Two crucial byelections in Wakefield and in Tiverton and Honiton will take place on 23 June, with the Conservatives fighting to keep the seats from Labour and the Liberal Democrats.

Both seats will be fought after the Tory MPs resigned following scandals. The former Wakefield MP Imran Ahmad Khan resigned after being found guilty of child sexual assault against a 15-year-old boy. In the Devon seat, Neil Parish resigned as MP after admitting watching pornography twice in the House of Commons chamber.

Though there is no formal pact in place, Labour and the Lib Dems will campaign with the tacit understanding that they will each focus attention on separate seats to maximise each party’s chances.

Labour will focus its resources on the West Yorkshire seat, which the Conservatives took for the first time since 1931 at the last election. Keir Starmer’s party is widely expected to take the seat, which has a majority of just over 3,000.

The party has selected Simon Lightwood, an NHS worker and former staffer for the former Labour MP Mary Creagh, after a difficult selection battle in which the local party’s executive resigned in protest at some local candidates being excluded from the final shortlist.

Labour has been defensive about its decision to shortlist only two candidates and said Lightwood had lived in the constituency for 10 years – with one source saying that “a small clique of Corbynites had held local party to ransom”.

The Lib Dems are hoping to make similar inroads in Tiverton, which has a huge Conservative majority of more than 24,000, though the expectation is high for the party to win the seat given two shock byelection wins in seats with big Tory majorities – Chesham and Amersham and North Shropshire.

Parish said he may run in the byelection as an independent, stating that he has been pledged financial support. No other party has announced a candidate so far.

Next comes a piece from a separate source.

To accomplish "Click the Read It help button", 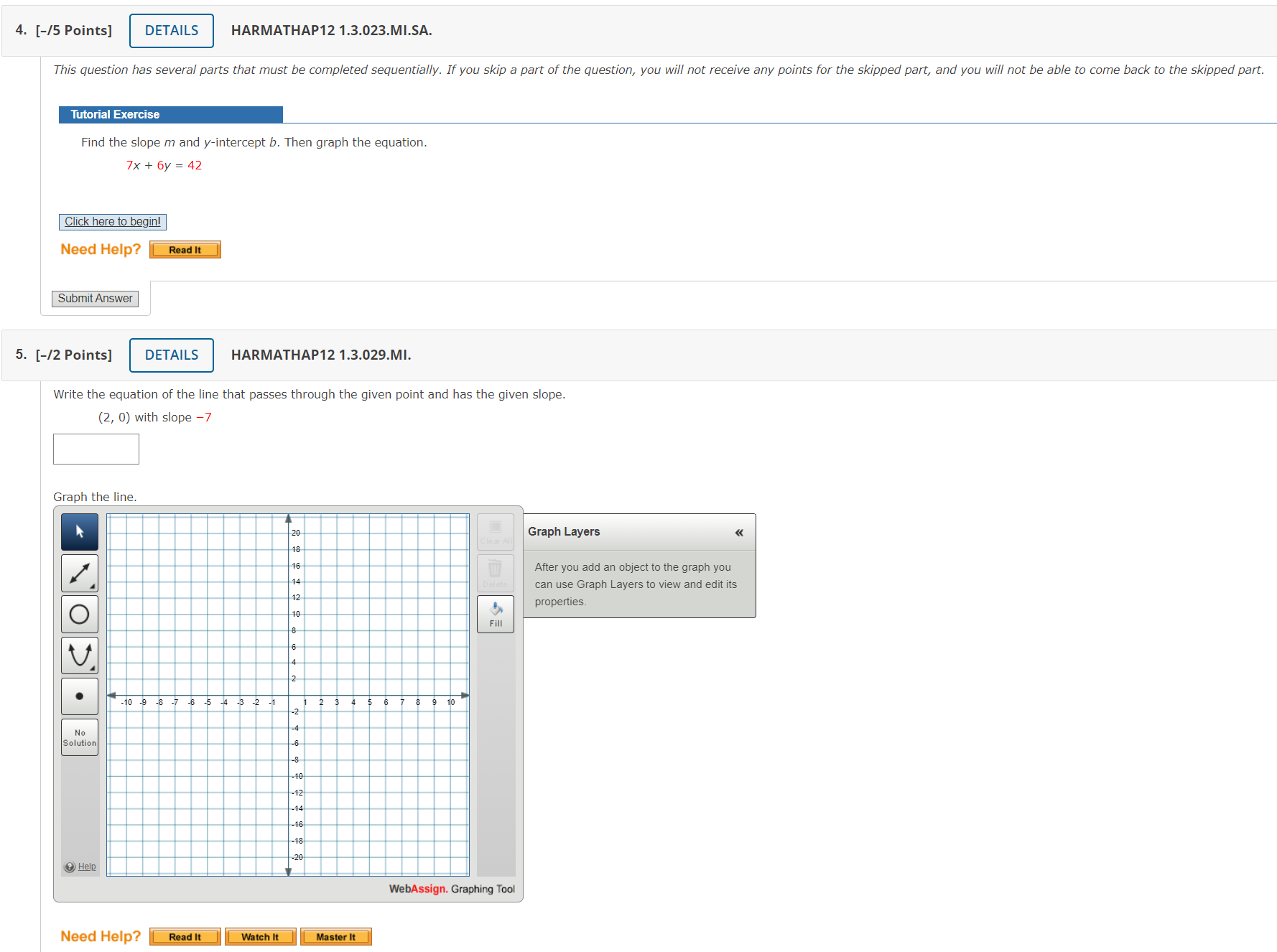I will coord(185,249).
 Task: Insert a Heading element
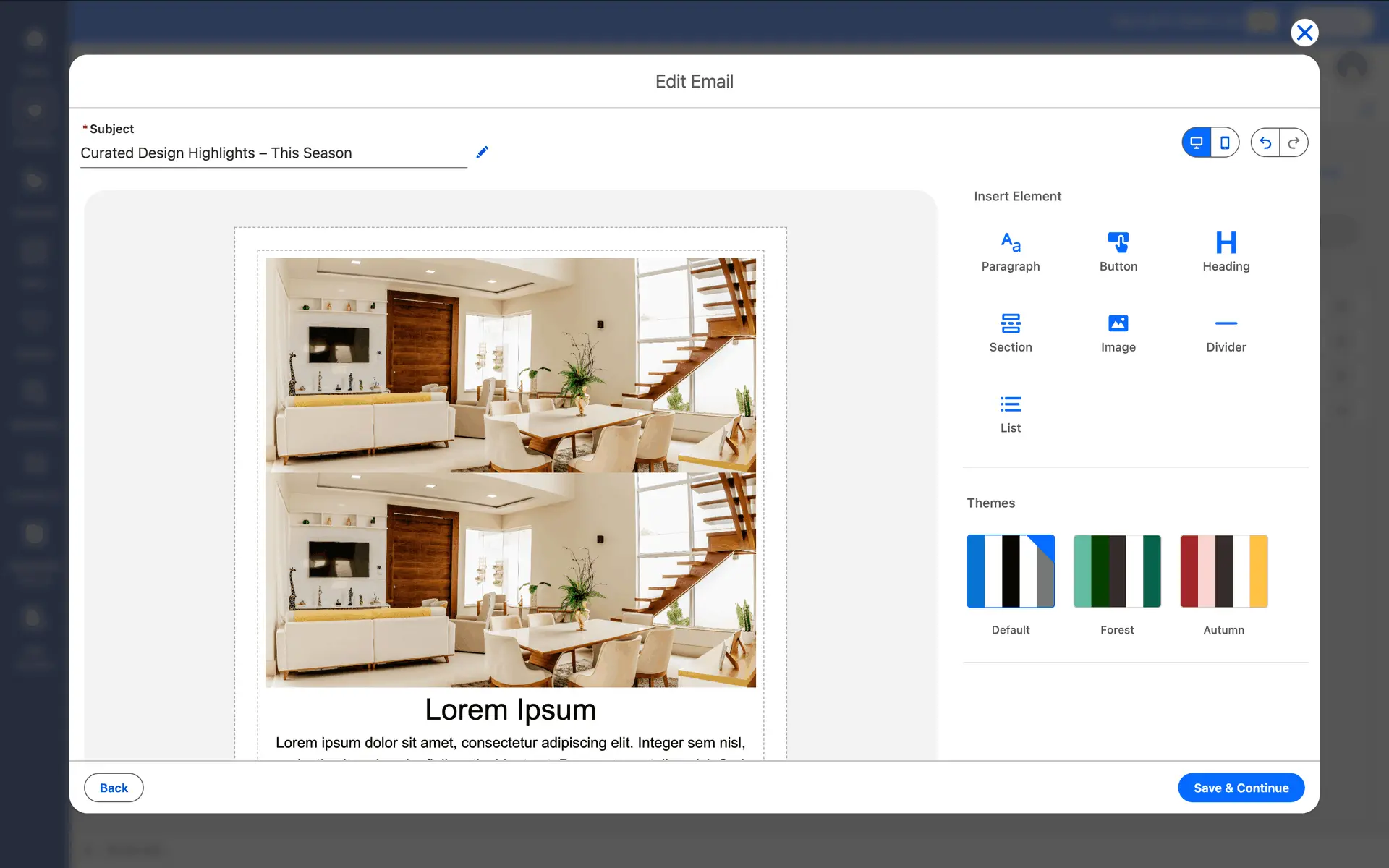click(1226, 251)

The Lib Dem leader, Ed Davey, said on Monday that while taking the seat would be a huge task, the Lib Dems’ success in last year’s North Shropshire byelection – another rural seat formerly held by a disgraced Tory – showed it was possible.

Responding to the date for the byelection, Davey said: “People in rural communities like Devon have had enough of being neglected by this Conservative government.

“The Conservatives’ failure to tackle the cost of living crisis has left millions struggling to pay their bills, while people wait hours for an ambulance and weeks for a GP or dentist appointment.

“The Liberal Democrats are the main challengers to the Conservatives in Tiverton and Honiton. On 23 June voters can send Boris Johnson’s government a message they cannot ignore and elect a strong local champion who will stand up for them.”